In vivo EPN development analysis by molecular imaging

After EPN cell inoculation, tumor development was monitored using an in vivo imaging device, Bruker model MSFXPRO. Throughout image acquisition, animals were placed in dorsal recumbency and remained anesthetized with inhaled 2% isoflurane in oxygen at 2 L/min. Initially, the skull images were acquired by X-ray. The fluorescence of the labeled cells was evaluated using the excitation (540 nm) and emission (585 nm) of MION-Rh. The images were acquired using CareStream instrument (MS FX PRO, DT, USA) and evaluated using multiplex location software.

Magnetic resonance imaging (MRI) EPN analysis

MRI brain scans were obtained in a 2 Tesla/30 cm horizontal superconducting magnet 85310HR (Oxford Instruments, Abingdon, UK) interfaced to a Bruker Avance AVIII console (Bruker-Biospin, Ettlingen, GE) with Paravision 5.1 software (Bruker, Ettlingen, GE) (Figure 5H, 5I). A Crossed Saddle radiofrequency coil [31] was used as a head probe in animals anesthetized with ketamine/xylazine (95/12 mg/kg, i.p.). A T2-weighted RARE (Rapid Acquisition with Refocused Echoes) sequence (TR = 5000 ms, TE = 40.5 ms, RARE factor = 8, 4 averages, 6 minutes/animal) was used in a volume of 32 × 32 × 24 mm3 covered by a 128 × 128 matrix and 2-mm slice thickness without gaps (12 slices), generating a spatial resolution of 250 × 250 μm2. Immediately after RARE acquisition, a T2*-weighted image, using a FLASH (Fast Low Angle Shot) sequence (TR = 500 ms, TE = 15 ms, flip angle = 30°, 8 averages, 6 minutes/animal) was acquired. For this image, a volume of 32 × 32 × 24 mm3 was covered by a 192 × 192 matrix and 2-mm slice thickness without gaps (12 slices), generating a spatial resolution of 167 × 167 μm2. MRI was analyzed qualitatively compared to control animals. In the presence of MION-Rh-labeled EPN cells “dark” regions of hypointensity appear.
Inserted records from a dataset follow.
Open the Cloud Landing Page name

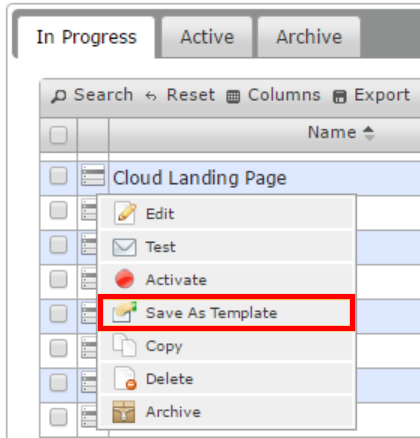point(200,178)
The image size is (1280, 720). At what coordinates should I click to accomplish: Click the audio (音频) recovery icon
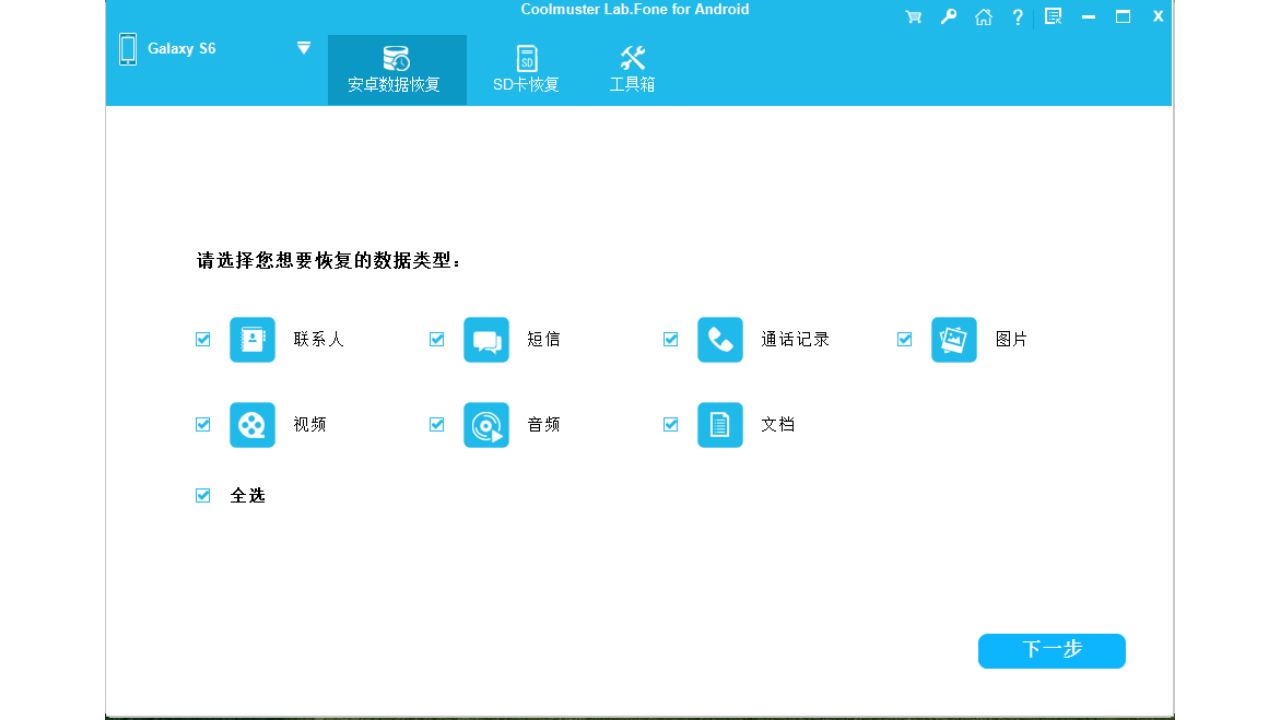[x=486, y=424]
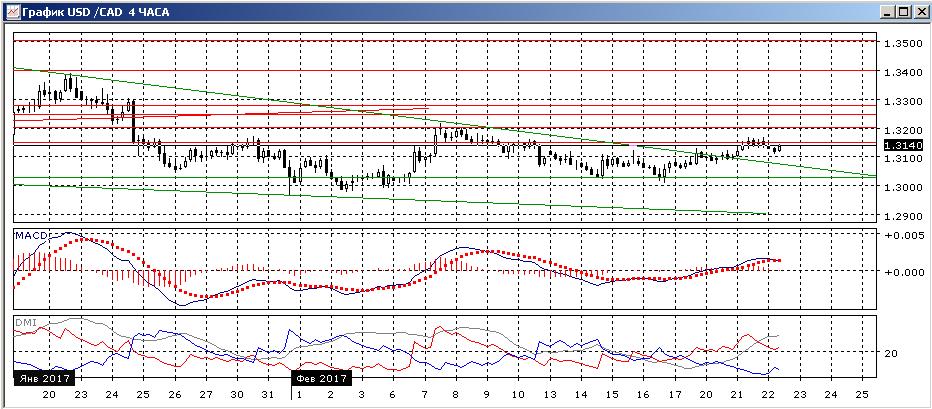The height and width of the screenshot is (409, 932).
Task: Select date 22 on the time axis
Action: coord(767,394)
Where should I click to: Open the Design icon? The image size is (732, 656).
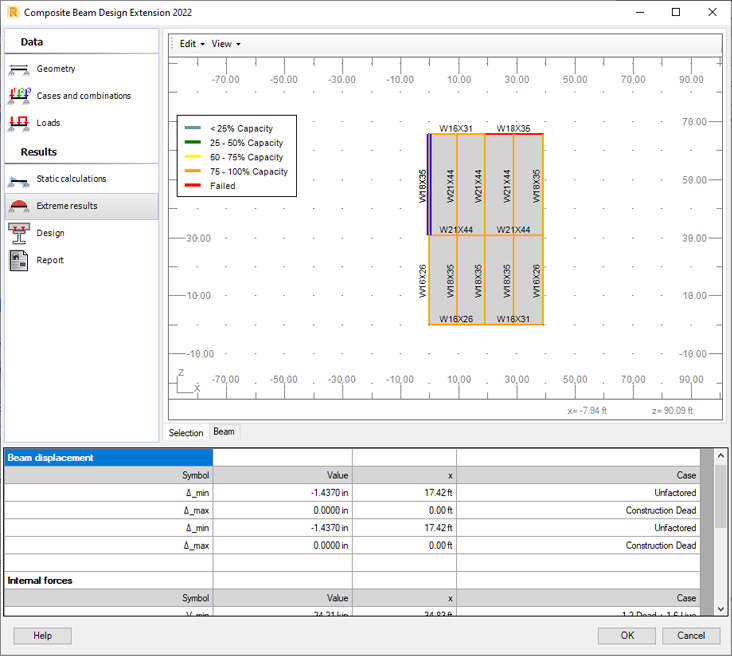[x=19, y=233]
Immunohistochemical (IHC) staining of EPN tissues

After image acquisition, the animals were anesthetized and transcardially perfused with a buffered saline solution and 4% paraformaldehyde (PFA). The brains were removed and stored in PFA for 24 hours and cryoprotected in a 40% sucrose solution for 48 hours. Coronal sections were cut to 40 μm in thickness using a cryostat (Leica) and stained using standard procedures for hematoxylin-eosin and Prussian Blue staining and for IHC staining we used human primary antibodies included the following: antisynaptophysin (anti-SYP) (1:200), glial fibrillary acidic protein (GFAP) (1:200), vimentin (VIM) (1:200), epithelial membrane antigen (EMA) (1:100), MAP-2 (1:200), Ki-67 (1:20), p53 (1:100) (Abcam, Inc.), anti-Nestin (NES) (1:500) and VEGFR-1 (1:150) (Epitomics, Inc.). After slides were incubated with primary antibodies, the appropriate biotinylated secondary antibodies were applied, and the final signal was developed using the 3,30-diaminobenzidine substrate kit for peroxidase. A negative control was performed by replacing the primary antibody with 1% BSA in PBS. The IHC staining was assessed by combining the intensity, scored as negative (–), low (+), medium (++), and strongly positive (+++) and extent of immunopositivity expressed as the percentage of positive cells.

CONCLUSIONS

We successfully established and characterized in vitro and in vivo EPN models for studying the molecular pathways necessary for EPN growth and progression. Our study showed that direct orthotropic implantation of a fresh surgical specimen led to the development of a clinically relevant animal model of pediatric EPN, a tumor for which no permanent cell lines are available. We demonstrated that GFAP/CD133+CD90+/CD44+ EPN cells maintained key histopathological and growth characteristics of the original patient tumor.